## Required work:
Render each line of the listing below as an entry in a numbered list, omitting blank lines.

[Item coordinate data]
** begin **

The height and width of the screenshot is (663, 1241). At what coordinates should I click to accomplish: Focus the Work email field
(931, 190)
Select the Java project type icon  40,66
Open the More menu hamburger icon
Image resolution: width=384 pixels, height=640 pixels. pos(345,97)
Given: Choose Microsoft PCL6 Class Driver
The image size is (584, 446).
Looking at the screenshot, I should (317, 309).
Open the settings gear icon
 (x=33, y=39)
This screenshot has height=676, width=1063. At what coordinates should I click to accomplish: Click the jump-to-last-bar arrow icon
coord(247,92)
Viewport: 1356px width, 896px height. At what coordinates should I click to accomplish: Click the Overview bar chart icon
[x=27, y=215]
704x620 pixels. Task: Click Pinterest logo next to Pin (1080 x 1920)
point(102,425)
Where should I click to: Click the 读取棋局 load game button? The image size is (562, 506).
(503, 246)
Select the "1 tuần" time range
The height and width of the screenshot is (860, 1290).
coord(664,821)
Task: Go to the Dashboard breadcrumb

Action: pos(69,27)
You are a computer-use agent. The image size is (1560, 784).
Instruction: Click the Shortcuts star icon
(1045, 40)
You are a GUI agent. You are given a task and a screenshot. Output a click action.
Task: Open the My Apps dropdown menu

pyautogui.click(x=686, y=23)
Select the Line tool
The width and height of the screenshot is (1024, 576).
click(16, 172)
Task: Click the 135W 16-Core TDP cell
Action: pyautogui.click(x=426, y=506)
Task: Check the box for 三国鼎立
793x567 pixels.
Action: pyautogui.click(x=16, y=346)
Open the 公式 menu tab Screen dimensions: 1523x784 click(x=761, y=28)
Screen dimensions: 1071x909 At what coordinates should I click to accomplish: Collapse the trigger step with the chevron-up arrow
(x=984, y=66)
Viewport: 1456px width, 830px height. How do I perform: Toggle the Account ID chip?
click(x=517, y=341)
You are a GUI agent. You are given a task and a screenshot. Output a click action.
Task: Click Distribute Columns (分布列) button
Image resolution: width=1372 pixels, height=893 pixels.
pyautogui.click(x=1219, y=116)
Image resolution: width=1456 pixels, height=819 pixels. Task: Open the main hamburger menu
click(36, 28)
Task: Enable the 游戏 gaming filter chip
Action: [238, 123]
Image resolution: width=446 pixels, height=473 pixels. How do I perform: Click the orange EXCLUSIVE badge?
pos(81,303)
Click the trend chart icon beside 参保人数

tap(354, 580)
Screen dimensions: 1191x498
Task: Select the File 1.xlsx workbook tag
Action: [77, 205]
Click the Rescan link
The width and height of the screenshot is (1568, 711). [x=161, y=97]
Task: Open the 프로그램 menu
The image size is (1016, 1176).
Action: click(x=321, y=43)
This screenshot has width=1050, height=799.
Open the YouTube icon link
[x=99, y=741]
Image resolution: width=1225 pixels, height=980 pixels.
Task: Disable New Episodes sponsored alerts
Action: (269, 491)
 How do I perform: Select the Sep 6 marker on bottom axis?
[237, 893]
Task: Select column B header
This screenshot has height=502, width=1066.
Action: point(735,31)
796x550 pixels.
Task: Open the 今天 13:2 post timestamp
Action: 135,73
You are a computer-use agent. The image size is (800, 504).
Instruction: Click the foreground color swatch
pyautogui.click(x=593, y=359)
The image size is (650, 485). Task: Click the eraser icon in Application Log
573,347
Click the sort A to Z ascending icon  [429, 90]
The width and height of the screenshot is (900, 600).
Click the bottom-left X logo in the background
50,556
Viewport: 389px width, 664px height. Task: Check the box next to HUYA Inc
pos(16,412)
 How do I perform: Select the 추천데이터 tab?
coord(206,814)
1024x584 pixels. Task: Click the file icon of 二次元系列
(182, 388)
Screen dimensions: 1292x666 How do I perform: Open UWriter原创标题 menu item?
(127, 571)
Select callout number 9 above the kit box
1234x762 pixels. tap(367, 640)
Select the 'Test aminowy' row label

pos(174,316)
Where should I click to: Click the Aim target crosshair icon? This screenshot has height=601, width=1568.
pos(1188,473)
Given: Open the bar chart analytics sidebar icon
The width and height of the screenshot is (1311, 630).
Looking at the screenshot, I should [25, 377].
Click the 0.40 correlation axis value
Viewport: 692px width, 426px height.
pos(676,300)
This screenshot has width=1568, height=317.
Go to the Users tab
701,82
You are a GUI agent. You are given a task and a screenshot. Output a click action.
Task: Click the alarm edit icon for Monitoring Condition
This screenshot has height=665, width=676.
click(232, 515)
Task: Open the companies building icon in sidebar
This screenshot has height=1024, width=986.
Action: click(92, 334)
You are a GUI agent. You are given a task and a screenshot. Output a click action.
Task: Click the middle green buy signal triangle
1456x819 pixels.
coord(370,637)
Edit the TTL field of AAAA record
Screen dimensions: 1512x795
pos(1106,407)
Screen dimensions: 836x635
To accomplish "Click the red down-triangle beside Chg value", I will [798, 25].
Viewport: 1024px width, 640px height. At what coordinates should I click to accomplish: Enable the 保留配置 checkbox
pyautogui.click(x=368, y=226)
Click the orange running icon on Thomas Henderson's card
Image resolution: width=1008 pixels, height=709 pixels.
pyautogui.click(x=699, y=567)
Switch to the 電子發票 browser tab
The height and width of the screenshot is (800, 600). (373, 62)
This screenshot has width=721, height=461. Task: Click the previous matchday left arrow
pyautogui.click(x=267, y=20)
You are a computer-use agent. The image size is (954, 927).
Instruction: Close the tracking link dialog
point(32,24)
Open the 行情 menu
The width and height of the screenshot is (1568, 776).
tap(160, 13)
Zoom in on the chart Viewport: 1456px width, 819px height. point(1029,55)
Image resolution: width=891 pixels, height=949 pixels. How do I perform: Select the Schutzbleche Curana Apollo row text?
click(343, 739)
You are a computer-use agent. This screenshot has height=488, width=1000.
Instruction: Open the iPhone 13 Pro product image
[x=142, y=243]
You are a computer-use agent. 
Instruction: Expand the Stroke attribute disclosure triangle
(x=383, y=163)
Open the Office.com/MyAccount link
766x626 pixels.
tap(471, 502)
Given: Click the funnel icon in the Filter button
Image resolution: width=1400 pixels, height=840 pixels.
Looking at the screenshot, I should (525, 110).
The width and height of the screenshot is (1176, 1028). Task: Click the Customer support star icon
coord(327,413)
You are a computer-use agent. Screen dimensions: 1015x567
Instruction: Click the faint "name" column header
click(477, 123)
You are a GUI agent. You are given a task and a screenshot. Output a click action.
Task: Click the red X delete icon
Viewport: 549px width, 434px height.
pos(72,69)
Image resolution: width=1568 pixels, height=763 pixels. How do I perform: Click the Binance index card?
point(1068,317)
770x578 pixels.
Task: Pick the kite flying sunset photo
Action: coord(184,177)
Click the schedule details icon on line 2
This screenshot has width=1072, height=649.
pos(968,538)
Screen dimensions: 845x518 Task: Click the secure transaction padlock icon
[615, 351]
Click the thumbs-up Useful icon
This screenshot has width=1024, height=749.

** end **

## Solution:
1. The height and width of the screenshot is (663, 1241). At what coordinates should I click to accomplish: Focus the Work email field
2. (931, 190)
3. Select the Java project type icon  40,66
4. Open the More menu hamburger icon
5. Image resolution: width=384 pixels, height=640 pixels. pos(345,97)
6. Given: Choose Microsoft PCL6 Class Driver
7. The image size is (584, 446).
8. Looking at the screenshot, I should (317, 309).
9. Open the settings gear icon
10.  (x=33, y=39)
11. This screenshot has height=676, width=1063. At what coordinates should I click to accomplish: Click the jump-to-last-bar arrow icon
12. coord(247,92)
13. Viewport: 1356px width, 896px height. At what coordinates should I click to accomplish: Click the Overview bar chart icon
14. [x=27, y=215]
15. 704x620 pixels. Task: Click Pinterest logo next to Pin (1080 x 1920)
16. point(102,425)
17. Where should I click to: Click the 读取棋局 load game button? The image size is (562, 506).
18. (503, 246)
19. Select the "1 tuần" time range
20. The height and width of the screenshot is (860, 1290).
21. coord(664,821)
22. Task: Go to the Dashboard breadcrumb
23. Action: pos(69,27)
24. You are a computer-use agent. The image size is (1560, 784).
25. Instruction: Click the Shortcuts star icon
26. (1045, 40)
27. You are a GUI agent. You are given a task and a screenshot. Output a click action.
28. Task: Open the My Apps dropdown menu
29. pyautogui.click(x=686, y=23)
30. Select the Line tool
31. The width and height of the screenshot is (1024, 576).
32. click(16, 172)
33. Task: Click the 135W 16-Core TDP cell
34. Action: pyautogui.click(x=426, y=506)
35. Task: Check the box for 三国鼎立
36. 793x567 pixels.
37. Action: pyautogui.click(x=16, y=346)
38. Open the 公式 menu tab Screen dimensions: 1523x784 click(x=761, y=28)
39. Screen dimensions: 1071x909 At what coordinates should I click to accomplish: Collapse the trigger step with the chevron-up arrow
40. (x=984, y=66)
41. Viewport: 1456px width, 830px height. How do I perform: Toggle the Account ID chip?
42. click(x=517, y=341)
43. You are a GUI agent. You are given a task and a screenshot. Output a click action.
44. Task: Click Distribute Columns (分布列) button
45. Image resolution: width=1372 pixels, height=893 pixels.
46. pyautogui.click(x=1219, y=116)
47. Image resolution: width=1456 pixels, height=819 pixels. Task: Open the main hamburger menu
48. click(36, 28)
49. Task: Enable the 游戏 gaming filter chip
50. Action: [238, 123]
51. Image resolution: width=446 pixels, height=473 pixels. How do I perform: Click the orange EXCLUSIVE badge?
52. pos(81,303)
53. Click the trend chart icon beside 参保人数
54. tap(354, 580)
55. Screen dimensions: 1191x498
56. Task: Select the File 1.xlsx workbook tag
57. Action: [77, 205]
58. Click the Rescan link
59. The width and height of the screenshot is (1568, 711). [x=161, y=97]
60. Task: Open the 프로그램 menu
61. The image size is (1016, 1176).
62. Action: click(x=321, y=43)
63. This screenshot has width=1050, height=799.
64. Open the YouTube icon link
65. [x=99, y=741]
66. Image resolution: width=1225 pixels, height=980 pixels.
67. Task: Disable New Episodes sponsored alerts
68. Action: (269, 491)
69.  How do I perform: Select the Sep 6 marker on bottom axis?
70. [237, 893]
71. Task: Select column B header
72. This screenshot has height=502, width=1066.
73. Action: point(735,31)
74. 796x550 pixels.
75. Task: Open the 今天 13:2 post timestamp
76. Action: 135,73
77. You are a computer-use agent. The image size is (800, 504).
78. Instruction: Click the foreground color swatch
79. pyautogui.click(x=593, y=359)
80. The image size is (650, 485). Task: Click the eraser icon in Application Log
81. 573,347
82. Click the sort A to Z ascending icon  [429, 90]
83. The width and height of the screenshot is (900, 600).
84. Click the bottom-left X logo in the background
85. 50,556
86. Viewport: 389px width, 664px height. Task: Check the box next to HUYA Inc
87. pos(16,412)
88.  How do I perform: Select the 추천데이터 tab?
89. coord(206,814)
90. 1024x584 pixels. Task: Click the file icon of 二次元系列
91. (182, 388)
92. Screen dimensions: 1292x666 How do I perform: Open UWriter原创标题 menu item?
93. (127, 571)
94. Select callout number 9 above the kit box
95. 1234x762 pixels. tap(367, 640)
96. Select the 'Test aminowy' row label
97. pos(174,316)
98. Where should I click to: Click the Aim target crosshair icon? This screenshot has height=601, width=1568.
99. pos(1188,473)
100. Given: Open the bar chart analytics sidebar icon
101. The width and height of the screenshot is (1311, 630).
102. Looking at the screenshot, I should [25, 377].
103. Click the 0.40 correlation axis value
104. Viewport: 692px width, 426px height.
105. pos(676,300)
106. This screenshot has width=1568, height=317.
107. Go to the Users tab
108. 701,82
109. You are a GUI agent. You are given a task and a screenshot. Output a click action.
110. Task: Click the alarm edit icon for Monitoring Condition
111. This screenshot has height=665, width=676.
112. click(232, 515)
113. Task: Open the companies building icon in sidebar
114. This screenshot has height=1024, width=986.
115. Action: click(92, 334)
116. You are a GUI agent. You are given a task and a screenshot. Output a click action.
117. Task: Click the middle green buy signal triangle
118. 1456x819 pixels.
119. coord(370,637)
120. Edit the TTL field of AAAA record
121. Screen dimensions: 1512x795
122. pos(1106,407)
123. Screen dimensions: 836x635
124. To accomplish "Click the red down-triangle beside Chg value", I will [798, 25].
125. Viewport: 1024px width, 640px height. At what coordinates should I click to accomplish: Enable the 保留配置 checkbox
126. pyautogui.click(x=368, y=226)
127. Click the orange running icon on Thomas Henderson's card
128. Image resolution: width=1008 pixels, height=709 pixels.
129. pyautogui.click(x=699, y=567)
130. Switch to the 電子發票 browser tab
131. The height and width of the screenshot is (800, 600). (373, 62)
132. This screenshot has width=721, height=461. Task: Click the previous matchday left arrow
133. pyautogui.click(x=267, y=20)
134. You are a computer-use agent. The image size is (954, 927).
135. Instruction: Close the tracking link dialog
136. point(32,24)
137. Open the 行情 menu
138. The width and height of the screenshot is (1568, 776).
139. tap(160, 13)
140. Zoom in on the chart Viewport: 1456px width, 819px height. point(1029,55)
141. Image resolution: width=891 pixels, height=949 pixels. How do I perform: Select the Schutzbleche Curana Apollo row text?
142. click(343, 739)
143. You are a computer-use agent. This screenshot has height=488, width=1000.
144. Instruction: Open the iPhone 13 Pro product image
145. [x=142, y=243]
146. You are a computer-use agent. 
147. Instruction: Expand the Stroke attribute disclosure triangle
148. (x=383, y=163)
149. Open the Office.com/MyAccount link
150. 766x626 pixels.
151. tap(471, 502)
152. Given: Click the funnel icon in the Filter button
153. Image resolution: width=1400 pixels, height=840 pixels.
154. Looking at the screenshot, I should (525, 110).
155. The width and height of the screenshot is (1176, 1028). Task: Click the Customer support star icon
156. coord(327,413)
157. You are a computer-use agent. Screen dimensions: 1015x567
158. Instruction: Click the faint "name" column header
159. click(477, 123)
160. You are a GUI agent. You are given a task and a screenshot. Output a click action.
161. Task: Click the red X delete icon
162. Viewport: 549px width, 434px height.
163. pos(72,69)
164. Image resolution: width=1568 pixels, height=763 pixels. How do I perform: Click the Binance index card?
165. point(1068,317)
166. 770x578 pixels.
167. Task: Pick the kite flying sunset photo
168. Action: coord(184,177)
169. Click the schedule details icon on line 2
170. This screenshot has width=1072, height=649.
171. pos(968,538)
172. Screen dimensions: 845x518 Task: Click the secure transaction padlock icon
173. [615, 351]
174. Click the thumbs-up Useful icon
175. This screenshot has width=1024, height=749.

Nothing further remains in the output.